EXERCISE DETAILS
Reproduce, word for word, the lines between the one holding "Screen dimensions: 1145x691" and the one holding "will pyautogui.click(x=1037, y=666).", with both of those lines included.

Items listed in a dataset

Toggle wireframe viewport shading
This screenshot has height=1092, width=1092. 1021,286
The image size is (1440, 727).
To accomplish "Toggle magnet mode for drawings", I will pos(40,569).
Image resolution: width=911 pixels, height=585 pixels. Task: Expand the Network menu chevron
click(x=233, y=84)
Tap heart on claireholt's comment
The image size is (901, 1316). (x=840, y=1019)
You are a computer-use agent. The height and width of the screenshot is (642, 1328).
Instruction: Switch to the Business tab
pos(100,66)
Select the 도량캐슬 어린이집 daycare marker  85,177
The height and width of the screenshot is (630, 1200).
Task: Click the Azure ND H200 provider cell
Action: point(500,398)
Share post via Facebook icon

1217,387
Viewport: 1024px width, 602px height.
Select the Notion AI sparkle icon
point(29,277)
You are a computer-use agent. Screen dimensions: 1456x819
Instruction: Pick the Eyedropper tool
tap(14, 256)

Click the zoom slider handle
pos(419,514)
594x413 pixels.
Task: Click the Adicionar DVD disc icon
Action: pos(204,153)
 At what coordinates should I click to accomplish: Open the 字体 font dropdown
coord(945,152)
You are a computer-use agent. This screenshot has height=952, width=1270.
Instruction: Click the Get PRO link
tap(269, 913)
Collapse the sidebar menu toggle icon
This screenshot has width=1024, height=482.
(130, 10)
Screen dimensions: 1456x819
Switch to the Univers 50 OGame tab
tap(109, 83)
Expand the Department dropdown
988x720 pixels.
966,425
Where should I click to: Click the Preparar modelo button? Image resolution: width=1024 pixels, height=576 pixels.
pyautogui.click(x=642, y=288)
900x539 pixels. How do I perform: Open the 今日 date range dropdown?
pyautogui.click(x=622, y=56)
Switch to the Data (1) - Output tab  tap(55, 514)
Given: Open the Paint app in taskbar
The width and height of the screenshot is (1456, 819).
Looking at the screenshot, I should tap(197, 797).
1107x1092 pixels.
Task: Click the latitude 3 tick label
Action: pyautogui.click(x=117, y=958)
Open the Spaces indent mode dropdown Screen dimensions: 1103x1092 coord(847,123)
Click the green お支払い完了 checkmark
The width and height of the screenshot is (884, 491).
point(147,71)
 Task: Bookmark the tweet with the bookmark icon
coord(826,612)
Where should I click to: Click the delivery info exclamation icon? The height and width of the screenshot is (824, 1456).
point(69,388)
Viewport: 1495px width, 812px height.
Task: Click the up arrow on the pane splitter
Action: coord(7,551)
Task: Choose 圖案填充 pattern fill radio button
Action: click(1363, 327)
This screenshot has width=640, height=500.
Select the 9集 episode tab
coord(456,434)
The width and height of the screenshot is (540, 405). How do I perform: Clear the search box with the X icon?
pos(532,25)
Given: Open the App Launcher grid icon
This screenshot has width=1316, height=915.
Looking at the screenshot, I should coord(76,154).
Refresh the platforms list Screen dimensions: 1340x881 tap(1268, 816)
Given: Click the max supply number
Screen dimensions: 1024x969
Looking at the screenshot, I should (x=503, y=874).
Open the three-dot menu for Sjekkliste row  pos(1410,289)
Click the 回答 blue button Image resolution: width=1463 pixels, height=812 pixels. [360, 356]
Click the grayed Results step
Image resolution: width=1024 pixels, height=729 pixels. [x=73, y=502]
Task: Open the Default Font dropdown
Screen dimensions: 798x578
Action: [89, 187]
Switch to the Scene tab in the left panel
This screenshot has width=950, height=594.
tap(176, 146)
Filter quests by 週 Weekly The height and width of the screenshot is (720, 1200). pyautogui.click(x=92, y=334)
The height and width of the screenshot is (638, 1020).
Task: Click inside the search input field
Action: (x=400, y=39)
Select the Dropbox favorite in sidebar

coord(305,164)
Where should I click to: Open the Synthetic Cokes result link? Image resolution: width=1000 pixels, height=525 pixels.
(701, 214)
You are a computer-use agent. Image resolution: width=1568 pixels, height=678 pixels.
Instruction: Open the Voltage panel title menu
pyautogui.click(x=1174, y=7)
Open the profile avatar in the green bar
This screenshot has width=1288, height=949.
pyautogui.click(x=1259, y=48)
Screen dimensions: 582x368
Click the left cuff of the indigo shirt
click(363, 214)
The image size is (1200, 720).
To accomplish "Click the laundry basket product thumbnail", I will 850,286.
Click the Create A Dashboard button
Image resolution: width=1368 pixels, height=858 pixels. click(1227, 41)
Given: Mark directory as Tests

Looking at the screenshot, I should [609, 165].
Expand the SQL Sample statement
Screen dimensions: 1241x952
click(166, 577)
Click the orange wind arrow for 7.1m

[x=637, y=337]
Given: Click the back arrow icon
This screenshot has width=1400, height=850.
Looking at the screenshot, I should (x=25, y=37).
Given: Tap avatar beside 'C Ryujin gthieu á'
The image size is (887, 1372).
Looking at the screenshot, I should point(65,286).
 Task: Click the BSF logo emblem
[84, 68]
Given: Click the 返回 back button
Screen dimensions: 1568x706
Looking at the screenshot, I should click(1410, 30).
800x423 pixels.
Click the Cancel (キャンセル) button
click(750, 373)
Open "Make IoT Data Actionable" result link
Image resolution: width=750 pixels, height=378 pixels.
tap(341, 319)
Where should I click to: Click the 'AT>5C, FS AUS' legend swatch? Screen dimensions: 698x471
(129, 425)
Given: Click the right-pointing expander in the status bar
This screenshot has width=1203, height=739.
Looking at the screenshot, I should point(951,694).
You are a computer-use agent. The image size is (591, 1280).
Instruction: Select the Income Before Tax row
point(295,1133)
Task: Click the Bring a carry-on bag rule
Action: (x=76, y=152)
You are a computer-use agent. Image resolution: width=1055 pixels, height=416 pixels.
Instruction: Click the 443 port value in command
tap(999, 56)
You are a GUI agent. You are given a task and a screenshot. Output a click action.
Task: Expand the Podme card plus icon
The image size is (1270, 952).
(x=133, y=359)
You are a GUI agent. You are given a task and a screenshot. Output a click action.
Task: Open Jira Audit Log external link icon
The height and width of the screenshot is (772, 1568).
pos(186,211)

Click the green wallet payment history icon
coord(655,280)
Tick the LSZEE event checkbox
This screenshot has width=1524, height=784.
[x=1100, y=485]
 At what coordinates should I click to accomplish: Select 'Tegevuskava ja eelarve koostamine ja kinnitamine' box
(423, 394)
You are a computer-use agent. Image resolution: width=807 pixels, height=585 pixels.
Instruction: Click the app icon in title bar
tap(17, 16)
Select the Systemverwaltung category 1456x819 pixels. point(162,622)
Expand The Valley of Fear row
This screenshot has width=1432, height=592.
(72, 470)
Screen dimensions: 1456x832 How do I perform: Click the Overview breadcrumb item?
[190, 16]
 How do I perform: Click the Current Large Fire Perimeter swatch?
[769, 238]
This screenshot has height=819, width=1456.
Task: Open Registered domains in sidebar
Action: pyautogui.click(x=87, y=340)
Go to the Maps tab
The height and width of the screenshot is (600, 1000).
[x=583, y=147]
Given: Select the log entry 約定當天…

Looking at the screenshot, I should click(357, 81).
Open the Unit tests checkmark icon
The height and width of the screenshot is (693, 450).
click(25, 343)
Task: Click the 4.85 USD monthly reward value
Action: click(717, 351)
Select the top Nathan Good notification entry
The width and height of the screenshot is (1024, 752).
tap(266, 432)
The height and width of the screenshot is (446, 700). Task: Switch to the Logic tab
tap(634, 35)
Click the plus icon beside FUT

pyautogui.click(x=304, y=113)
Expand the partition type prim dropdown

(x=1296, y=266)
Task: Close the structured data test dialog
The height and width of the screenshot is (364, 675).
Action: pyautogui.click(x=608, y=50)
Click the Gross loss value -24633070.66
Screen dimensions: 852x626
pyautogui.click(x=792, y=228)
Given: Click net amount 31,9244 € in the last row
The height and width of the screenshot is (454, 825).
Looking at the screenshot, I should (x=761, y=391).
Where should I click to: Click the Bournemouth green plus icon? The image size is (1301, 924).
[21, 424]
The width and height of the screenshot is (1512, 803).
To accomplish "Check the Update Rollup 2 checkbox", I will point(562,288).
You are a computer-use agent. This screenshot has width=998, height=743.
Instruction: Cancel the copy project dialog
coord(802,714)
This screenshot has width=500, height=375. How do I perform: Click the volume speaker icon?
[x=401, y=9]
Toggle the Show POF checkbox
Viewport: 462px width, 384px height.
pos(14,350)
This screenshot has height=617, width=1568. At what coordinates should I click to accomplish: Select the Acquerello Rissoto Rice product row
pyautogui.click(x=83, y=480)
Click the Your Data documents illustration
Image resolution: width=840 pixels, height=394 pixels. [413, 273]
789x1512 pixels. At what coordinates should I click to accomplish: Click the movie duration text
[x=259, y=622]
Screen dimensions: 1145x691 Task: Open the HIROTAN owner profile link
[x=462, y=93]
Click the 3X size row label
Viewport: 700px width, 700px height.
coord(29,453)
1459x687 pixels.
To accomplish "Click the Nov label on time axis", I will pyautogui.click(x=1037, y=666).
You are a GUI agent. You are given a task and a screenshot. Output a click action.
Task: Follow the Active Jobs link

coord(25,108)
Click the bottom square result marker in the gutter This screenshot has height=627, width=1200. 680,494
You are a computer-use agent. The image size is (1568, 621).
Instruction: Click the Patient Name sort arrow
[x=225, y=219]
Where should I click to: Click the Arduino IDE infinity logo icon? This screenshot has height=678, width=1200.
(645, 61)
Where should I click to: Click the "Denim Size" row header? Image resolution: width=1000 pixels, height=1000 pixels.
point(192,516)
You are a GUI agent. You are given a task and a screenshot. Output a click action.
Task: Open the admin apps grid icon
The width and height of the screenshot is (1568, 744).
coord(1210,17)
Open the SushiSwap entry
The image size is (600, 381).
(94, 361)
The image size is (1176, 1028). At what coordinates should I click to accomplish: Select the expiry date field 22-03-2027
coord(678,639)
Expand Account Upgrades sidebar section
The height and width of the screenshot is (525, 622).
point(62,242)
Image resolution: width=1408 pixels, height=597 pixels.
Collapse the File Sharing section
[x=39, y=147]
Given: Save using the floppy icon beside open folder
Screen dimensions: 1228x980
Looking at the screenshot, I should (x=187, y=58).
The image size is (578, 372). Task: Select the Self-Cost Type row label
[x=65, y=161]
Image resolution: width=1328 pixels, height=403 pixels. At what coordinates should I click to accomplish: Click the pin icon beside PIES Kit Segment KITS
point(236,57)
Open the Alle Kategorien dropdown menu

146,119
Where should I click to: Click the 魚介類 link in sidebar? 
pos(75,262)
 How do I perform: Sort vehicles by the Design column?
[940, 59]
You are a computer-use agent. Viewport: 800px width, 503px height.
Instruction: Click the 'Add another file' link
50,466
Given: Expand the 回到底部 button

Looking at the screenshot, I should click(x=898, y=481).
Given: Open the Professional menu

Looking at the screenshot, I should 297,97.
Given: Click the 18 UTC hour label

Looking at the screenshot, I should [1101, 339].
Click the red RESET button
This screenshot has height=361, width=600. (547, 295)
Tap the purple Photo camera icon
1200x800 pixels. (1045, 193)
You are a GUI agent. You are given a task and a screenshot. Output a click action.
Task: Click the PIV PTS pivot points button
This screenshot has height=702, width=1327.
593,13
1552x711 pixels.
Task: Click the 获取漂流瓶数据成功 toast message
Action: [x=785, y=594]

RESPONSE BELOW
Screen dimensions: 1145x691 Task: Open the HIROTAN owner profile link
[x=462, y=93]
Click the 3X size row label
Viewport: 700px width, 700px height.
coord(29,453)
1459x687 pixels.
To accomplish "Click the Nov label on time axis", I will pyautogui.click(x=1037, y=666).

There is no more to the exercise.